È il 1972 quando Clelia Marchi, contadina mantovana, perde il marito Anteo in un incidente stradale. Dopo una vita passata insieme, la guerra, la miseria e il duro lavoro nei campi ma anche la gioia di una famiglia numerosa, con otto figli di cui quattro morti di malattia in tenera età, come spesso accadeva una volta, Clelia adesso è sola.
Le notti sono interminabili, il letto è vuoto e la casa è troppo silenziosa: per ingannare la solitudine e addomesticare il dolore Clelia inizia a scrivere, a riannodare il filo della sua esistenza e del suo amore per il marito. Lei, che ha frequentato la scuola solo fino alla seconda elementare, non si lascia spaventare dalla pagina bianca: la sua prosa è un fiume in piena, con cui riempie un quaderno dietro l’altro.
Poi una notte si ritrova senza carta e allora prende dall’armadio un lenzuolo ricamato, uno di quelli del suo corredo buono di ragazza, e inizia a comporre il suo capolavoro. “Le lenzola non le posso più consumare col marito e allora ho pensato di adoperarle per scrivere”, spiega Clelia che un po’ in italiano, un po’ in dialetto e un po’ in poesia affida a quel pezzo di stoffa lungo due metri tutta la sua storia, promettendo che non dirà “gnanca na busia”, neanche una bugia.

__Consegna A__:
Ricopia dal testo su Clelia Marchi il passo compreso tra "Le notti sono" e "neanche una bugia.", estremi inclusi.
__Consegna B__:
Per ciascuna affermazione indica con sì o no se concorda con il testo su Clelia Marchi, citando alla lettera le parole del testo che lo stabiliscono. (i) Clelia Marchi ha frequentato la scuola fino alla quinta elementare. (ii) Il lenzuolo usato da Clelia per scrivere è lungo due metri. (iii) Il marito Anteo è morto in un incidente stradale.

__Dati mostrati__:
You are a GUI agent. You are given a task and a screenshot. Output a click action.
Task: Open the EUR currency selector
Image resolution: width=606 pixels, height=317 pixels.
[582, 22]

__Soluzione svolta A__:
Le notti sono interminabili, il letto è vuoto e la casa è troppo silenziosa: per ingannare la solitudine e addomesticare il dolore Clelia inizia a scrivere, a riannodare il filo della sua esistenza e del suo amore per il marito. Lei, che ha frequentato la scuola solo fino alla seconda elementare, non si lascia spaventare dalla pagina bianca: la sua prosa è un fiume in piena, con cui riempie un quaderno dietro l’altro.
Poi una notte si ritrova senza carta e allora prende dall’armadio un lenzuolo ricamato, uno di quelli del suo corredo buono di ragazza, e inizia a comporre il suo capolavoro. “Le lenzola non le posso più consumare col marito e allora ho pensato di adoperarle per scrivere”, spiega Clelia che un po’ in italiano, un po’ in dialetto e un po’ in poesia affida a quel pezzo di stoffa lungo due metri tutta la sua storia, promettendo che non dirà “gnanca na busia”, neanche una bugia.

__Soluzione svolta B__:
(i) No: "ha frequentato la scuola solo fino alla seconda elementare".
(ii) Sì: "quel pezzo di stoffa lungo due metri".
(iii) Sì: "perde il marito Anteo in un incidente stradale".